After hitting historic highs in November to cap a great 1996 run, the stocks of brokerage firms may face a different climate next year, analysts say.
Brokerage stocks have soared 29% this year, outperforming the Standard & Poor's 500 by almost 50%, according to Brown Brothers Harriman & Co., which tracks seven "bulge-bracket" securities firms.
"Its a feast or famine business," said Charles M. Vincent, a financial services analyst in Philadelphia with PNC Institutional Investment Services. "It has high levels of fluctuation, highly liquid balance sheets, and much volatility."
Brokerages, which this year have harvested the profits from the market's exuberance, are viewed as"high beta" stocks, which move with the market, often with major swings.
Beta coefficients measure a stock's relative volatility. The S&P 500 has a beta value of 1 and stocks with higher betas are thus more volatile than the market. Most brokerage stocks have beta values of 1.4 to 1.8, according to analysts.
"Ownership of these stocks is a proxy for the market itself," said Perrin Long, an independent investment adviser. "Investing in brokerage stocks is making a bet that the market is going to be higher over time."
With earnings predicted to be flat next year, most analysts say that it will be a different time for brokerage stocks, "We've reached a plateau in the cycle, and 1997 is going to be a more difficult year." Mr. Vincent said.

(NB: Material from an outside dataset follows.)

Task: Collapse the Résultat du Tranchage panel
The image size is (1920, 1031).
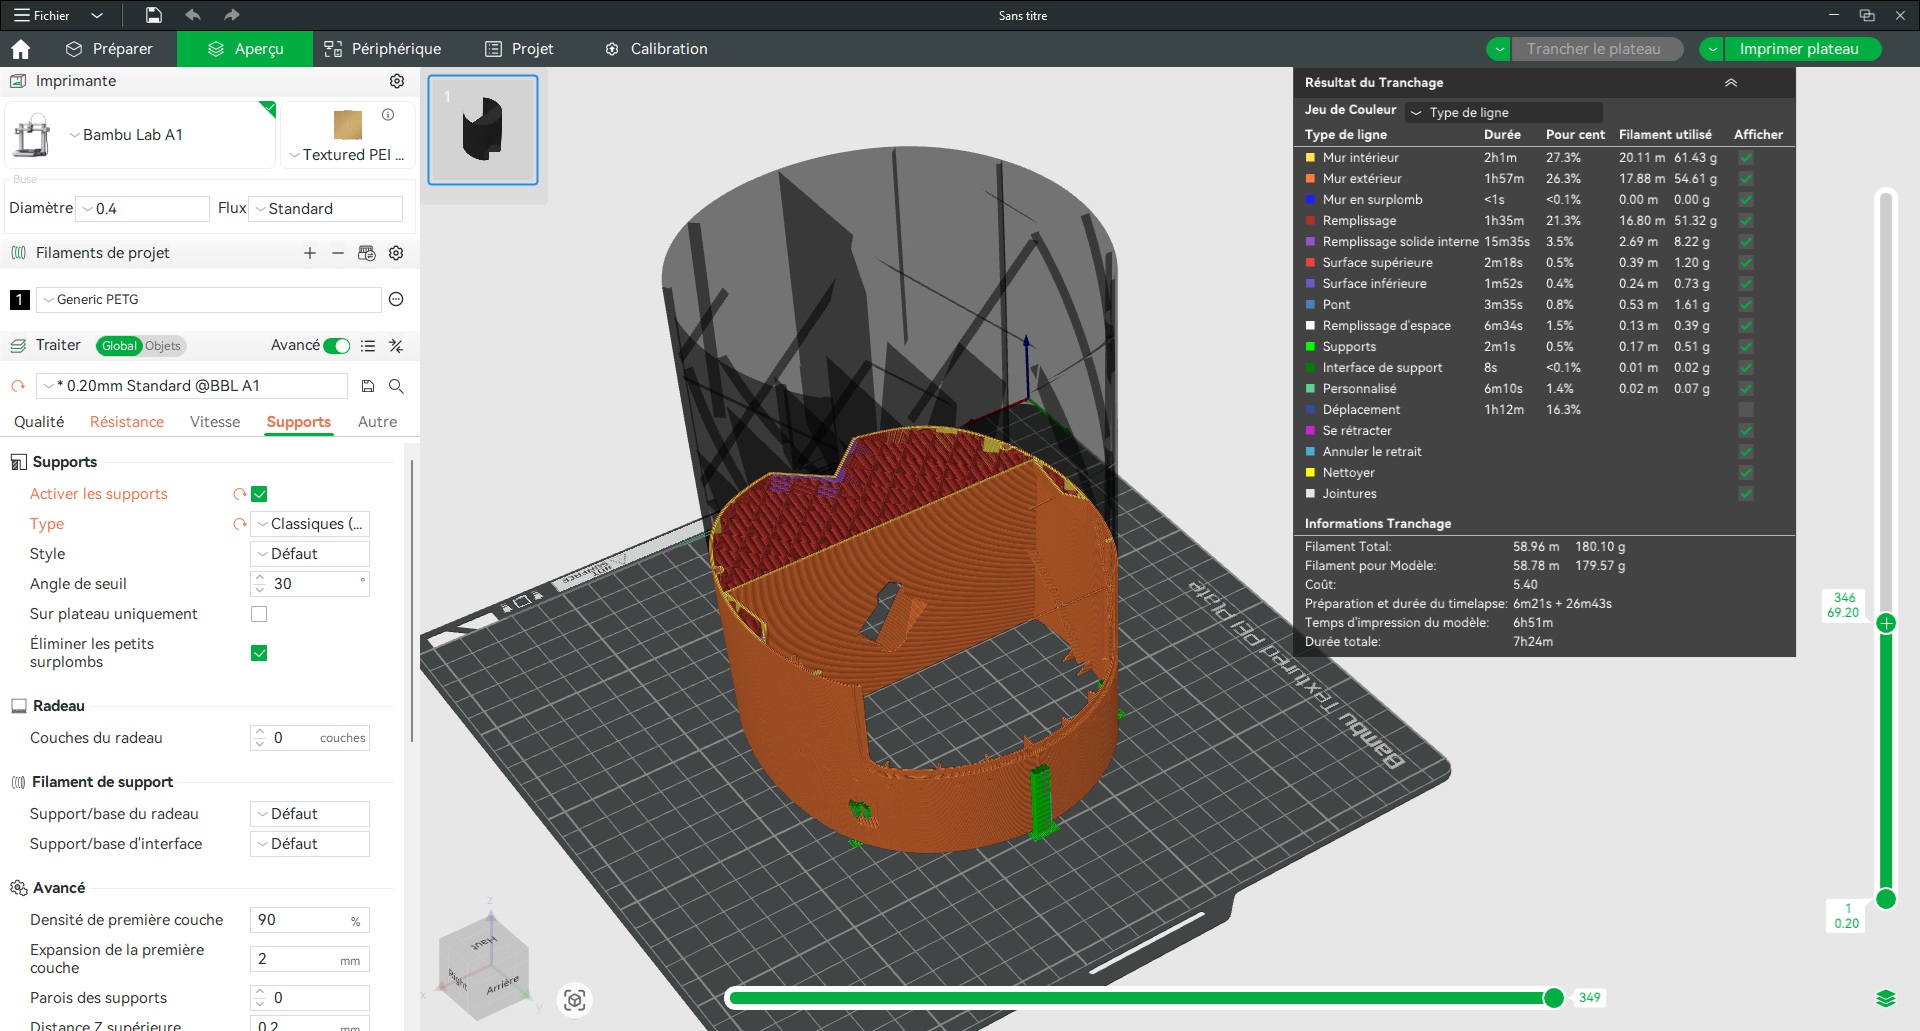Action: tap(1730, 83)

Another market observer agreed that brokerage stocks are "at the higher end of their historical valuation range. The next year will be less buoyant."
But the longer-term outlook is viewed as bright.
Demographic shifts in the investment environment have fueled this sentiment. New movement into 401(k) programs, the aging of the baby boomers, and the increased amount of investors in the marketplace as a whole have created good long-term prospects for the industry.
Eventually, some industry watchers think, the rapidly growing business of asset management and the revenues it generates could help reduce the notorious volatility of brokerage stocks.
Of course, many significant challenges remain. The Federal Reserve Board's recent decision to raise the percentage of total revenue commercial banks may derive from securities underwriting to 25% from 10% will have mixed ramifications for the securities firms. While consolidation is a possibility, the ruling only adds more competition to a marketplace that is already overcrowded.
Major acquisitions of brokerages by commercial banks seem unlikely because of contrasting corporate cultures and because brokerages, which have lower price-to-earnings ratios than banks, could bring down bank stock valuations.
"While banks continue to consolidate, generating head count reductions in a meaningful way, the brokerage industry is so loaded up with people that it creates tremendous overhead," noted Fred Meinke, an analyst with CoreStates Financial Corp.
Finally, the Fed ruling paves the way for commercial banks to build up their securities-related activities internally.
But some analysts assert that the Fed's ruling makes some regional brokerages ripe for potential acquisition. Indeed, shares of Baltimore- based Alex. Brown & Sons soared on takeover speculation earlier this month.